Oh well, lets do a photos overloaded entry aite!

1. Parents


Dad bought me a gold bracelet as my birthday gift. I know it looks very out of fashion but I will still love it since it is from dad. =) Our family is kinda traditional in the sense that we don't usually celebrate all this birthday thingy.


Mommy get me this! Sigh! how sweet my parents is. =)

Once Liang told me that, I should spend the 21st with my parents because we chinese are conservative creatures. 21st is not only implying a legal age, but also remarking parents' commitment to the family, love to their children for the past 21 years. I know it is uneasy for both my dad and mom to engage and walk the journey together this far. Their daughter is finally grow up, 21 years old. I can feel my dad is happy. Thanks dad and mom, for bringing me to the world, for given up so many things just to bring me to who I am today. Love*

2. The may babies

Date: 17/05/2009
Venue: Las-Carretas, Subang Taipan.


The place

This was suppose to be a 5p2 gathering sort of thing by gather the may babies, who is Wei Liang, Jimmy, Alvin and me. Anyhow, the same gang turned out that night. Sigh. Can see how unimportance are we in 5P2-ian's heart wtf kidding aite!


Yups, the gangs


I love the hat very the much!


Piggy and Me


The cake looked nice but tasted yucky


The usual us LOL with the mexicon flag..swine flu wtf


Green, white, red!


Appreciate that!


Thank you!

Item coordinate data
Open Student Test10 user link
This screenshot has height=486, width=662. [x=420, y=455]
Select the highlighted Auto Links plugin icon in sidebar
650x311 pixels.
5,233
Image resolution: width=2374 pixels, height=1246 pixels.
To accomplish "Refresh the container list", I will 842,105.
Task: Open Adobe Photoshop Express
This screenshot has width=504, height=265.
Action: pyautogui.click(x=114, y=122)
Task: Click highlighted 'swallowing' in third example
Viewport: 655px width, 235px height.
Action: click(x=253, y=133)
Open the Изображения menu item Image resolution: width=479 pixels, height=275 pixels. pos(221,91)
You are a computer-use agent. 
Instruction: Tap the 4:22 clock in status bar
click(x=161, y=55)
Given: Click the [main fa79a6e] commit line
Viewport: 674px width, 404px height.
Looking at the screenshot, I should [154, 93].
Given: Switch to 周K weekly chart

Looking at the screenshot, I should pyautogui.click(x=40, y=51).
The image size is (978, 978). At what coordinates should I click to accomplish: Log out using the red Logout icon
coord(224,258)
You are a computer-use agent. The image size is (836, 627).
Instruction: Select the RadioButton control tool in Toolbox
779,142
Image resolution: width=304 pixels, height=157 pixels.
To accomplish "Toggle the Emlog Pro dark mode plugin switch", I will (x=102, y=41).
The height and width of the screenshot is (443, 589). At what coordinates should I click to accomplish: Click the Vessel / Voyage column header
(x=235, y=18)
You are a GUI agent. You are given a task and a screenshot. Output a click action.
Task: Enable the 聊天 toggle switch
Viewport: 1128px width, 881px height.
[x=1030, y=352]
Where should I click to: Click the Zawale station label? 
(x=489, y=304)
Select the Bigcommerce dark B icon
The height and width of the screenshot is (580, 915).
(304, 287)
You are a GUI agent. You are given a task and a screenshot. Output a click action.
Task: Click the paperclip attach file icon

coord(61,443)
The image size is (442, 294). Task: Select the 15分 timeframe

→ Tasks for this exercise
1. Pull from the birthday post the stretch from "Once Liang told" through "Las-Carretas, Subang Taipan.".
2. Which may babies does the birthday post name, apart from the writer?

→ Task results
1.
Once Liang told me that, I should spend the 21st with my parents because we chinese are conservative creatures. 21st is not only implying a legal age, but also remarking parents' commitment to the family, love to their children for the past 21 years. I know it is uneasy for both my dad and mom to engage and walk the journey together this far. Their daughter is finally grow up, 21 years old. I can feel my dad is happy. Thanks dad and mom, for bringing me to the world, for given up so many things just to bring me to who I am today. Love*

2. The may babies

Date: 17/05/2009
Venue: Las-Carretas, Subang Taipan.

2. Wei Liang, Jimmy, Alvin